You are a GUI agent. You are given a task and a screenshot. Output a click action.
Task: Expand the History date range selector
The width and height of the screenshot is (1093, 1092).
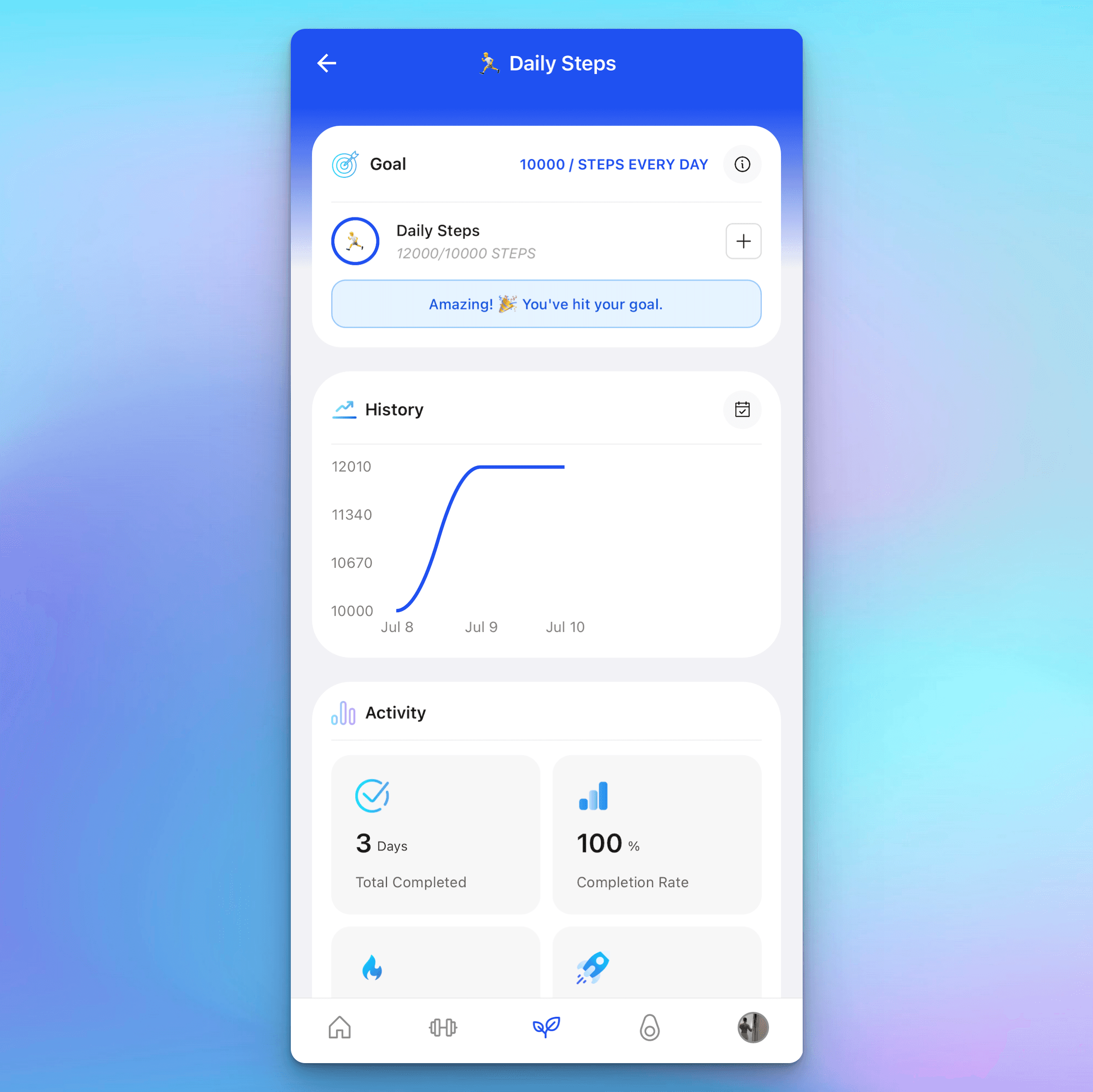741,409
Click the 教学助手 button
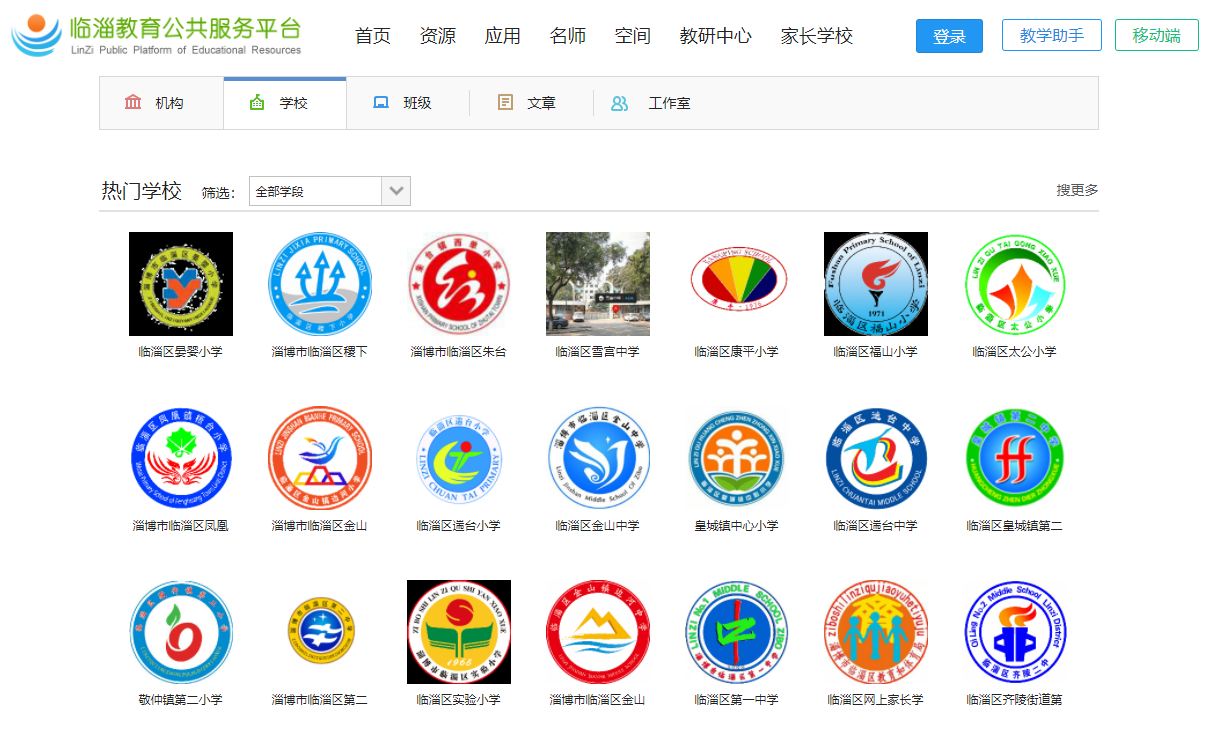This screenshot has width=1221, height=746. pyautogui.click(x=1051, y=36)
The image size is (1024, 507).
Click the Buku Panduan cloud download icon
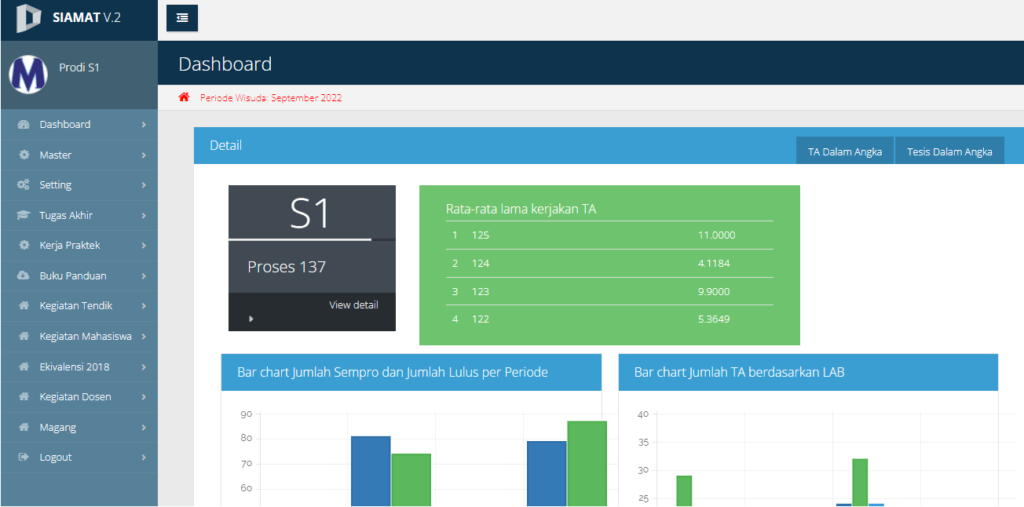pos(23,276)
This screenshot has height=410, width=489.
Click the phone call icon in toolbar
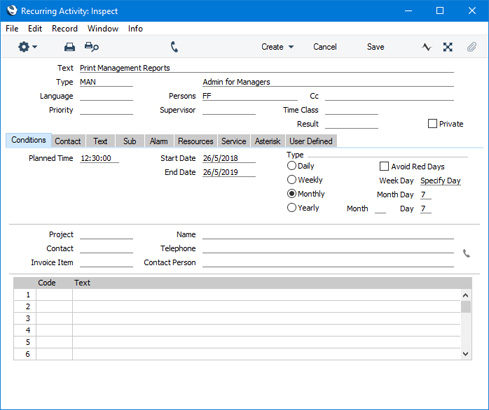click(x=174, y=47)
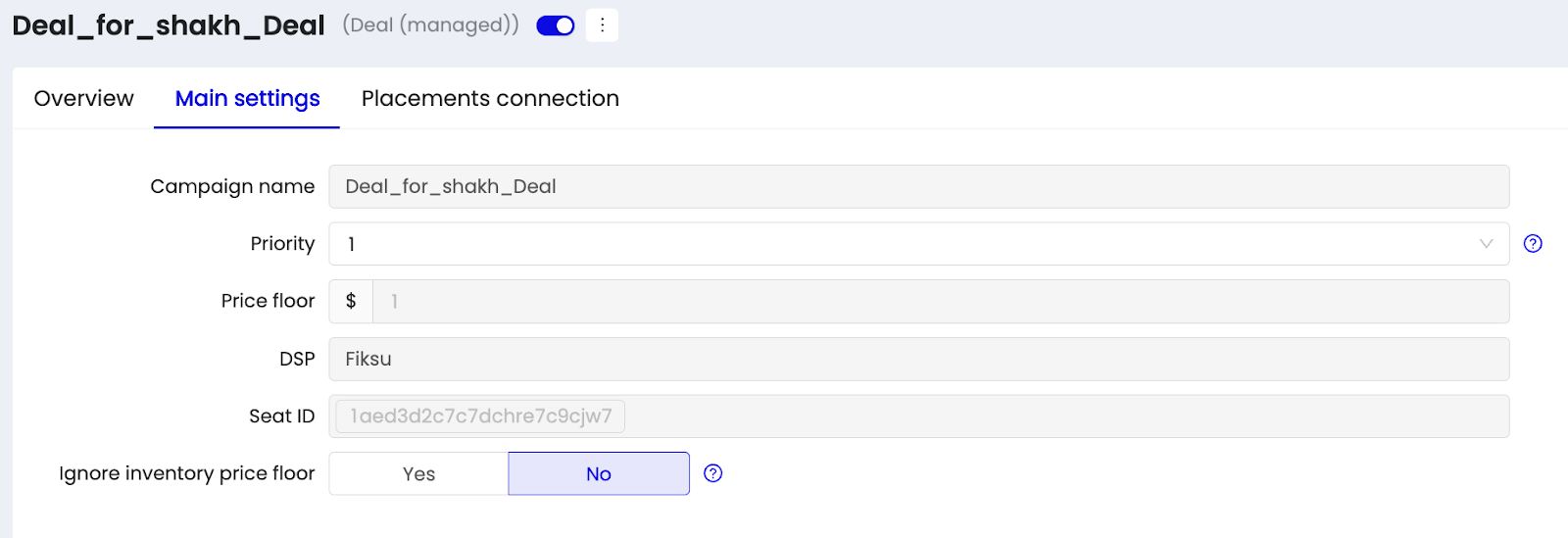
Task: Select Yes for Ignore inventory price floor
Action: [x=418, y=473]
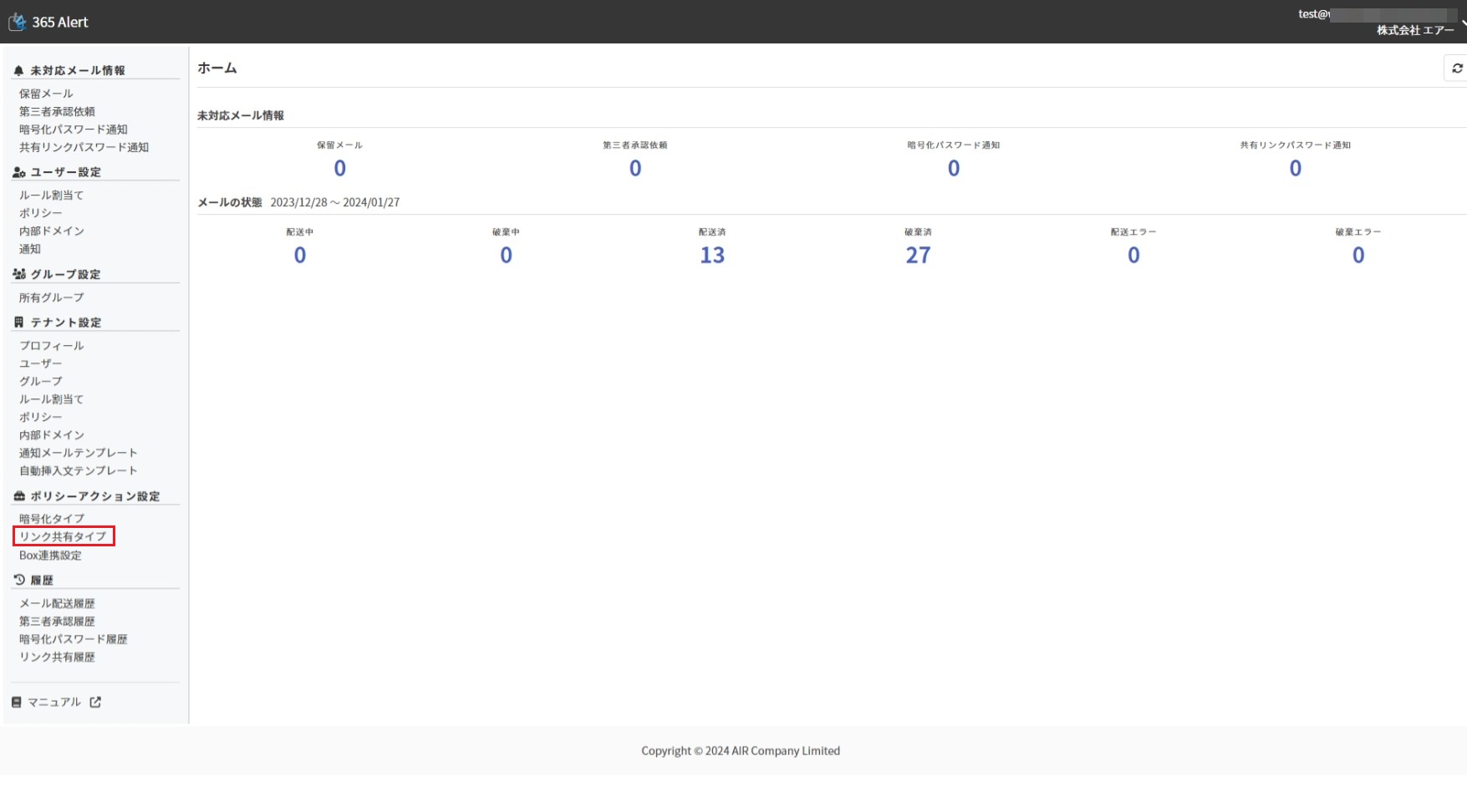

» **ACTION ITEM**
Your answer must be the lines from the line containing "The image size is (1024, 507)." through the final line of the data, written out exactly, both ends included and pictures left out.

» **TASK RESPONSE**
The image size is (1024, 507).
Click the Buku Panduan cloud download icon
pos(23,276)
This screenshot has height=410, width=489.
Click the phone call icon in toolbar
click(x=174, y=47)
Task: Select Yes for Ignore inventory price floor
Action: [x=418, y=473]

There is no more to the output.